- [TEXT EXCERPT]
_ _ _

Most importantly for our purposes, though, he got to get the former Canucks play-by-play man’s thoughts on where the team stands right now, and how he feels about analytical analysis when it comes to hockey. I think you guys will really enjoy this one. Read on for the transcript of the interview.
Liam Porter: I read that you wanted to be an actor growing up, rather than a sports broadcaster. Is that true?
Jim Hughson: Well, I wasn’t entirely sure. I had been very active in community theatre and in the theatre in high school, so when I went to the University of Victoria I got into the fine arts department and was in the theatre department. And I really enjoyed that and thought that might be the direction I would go. But I wasn’t really sure, I mean, I was your age, I was 19 and not sure about what I wanted to do, but I knew I loved doing plays and acting and that sort of thing.

_ _ _

- [EXERCISE TASKS]
- A) Reproduce the interview excerpt word for word, starting at "Liam Porter: I" and ending at "sort of thing.".
- B) Decide whether each statement agrees with the interview excerpt. Answer yes or no for each, and quote the words that settle it. (i) Hughson was 19 at a time when he was unsure what he wanted to do. (ii) Hughson attended the University of British Columbia. (iii) Hughson said he disliked acting in plays.
- C) According to the interview excerpt, which university departments was Hughson part of at the University of Victoria?
Base every answer on the interview excerpt alone.

- [DATA SEGMENT]
_ _ _

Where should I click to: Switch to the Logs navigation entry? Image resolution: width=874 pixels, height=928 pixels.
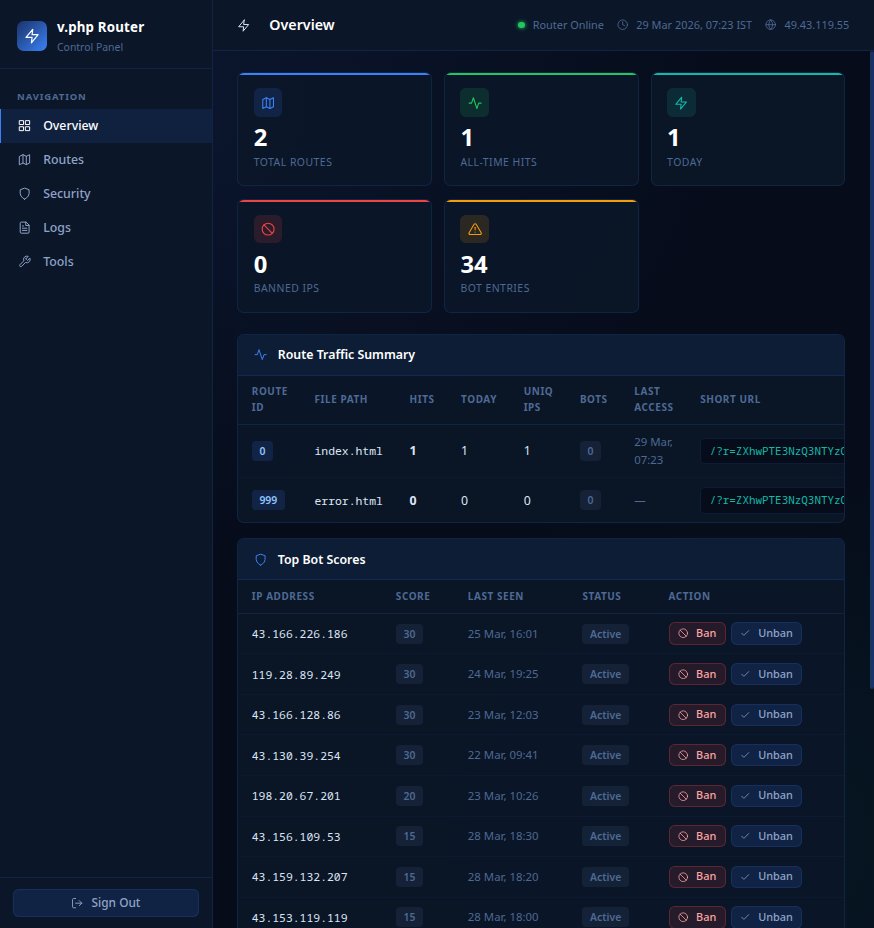click(x=57, y=227)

_ _ _

- [THE RESULTS]
- A)
Liam Porter: I read that you wanted to be an actor growing up, rather than a sports broadcaster. Is that true?
Jim Hughson: Well, I wasn’t entirely sure. I had been very active in community theatre and in the theatre in high school, so when I went to the University of Victoria I got into the fine arts department and was in the theatre department. And I really enjoyed that and thought that might be the direction I would go. But I wasn’t really sure, I mean, I was your age, I was 19 and not sure about what I wanted to do, but I knew I loved doing plays and acting and that sort of thing.

- B)
(i) Yes: "I was 19 and not sure about what I wanted to do"
(ii) No: "when I went to the University of Victoria I got into the fine arts department"
(iii) No: "I knew I loved doing plays and acting and that sort of thing"

- C) He got into the fine arts department and was in the theatre department.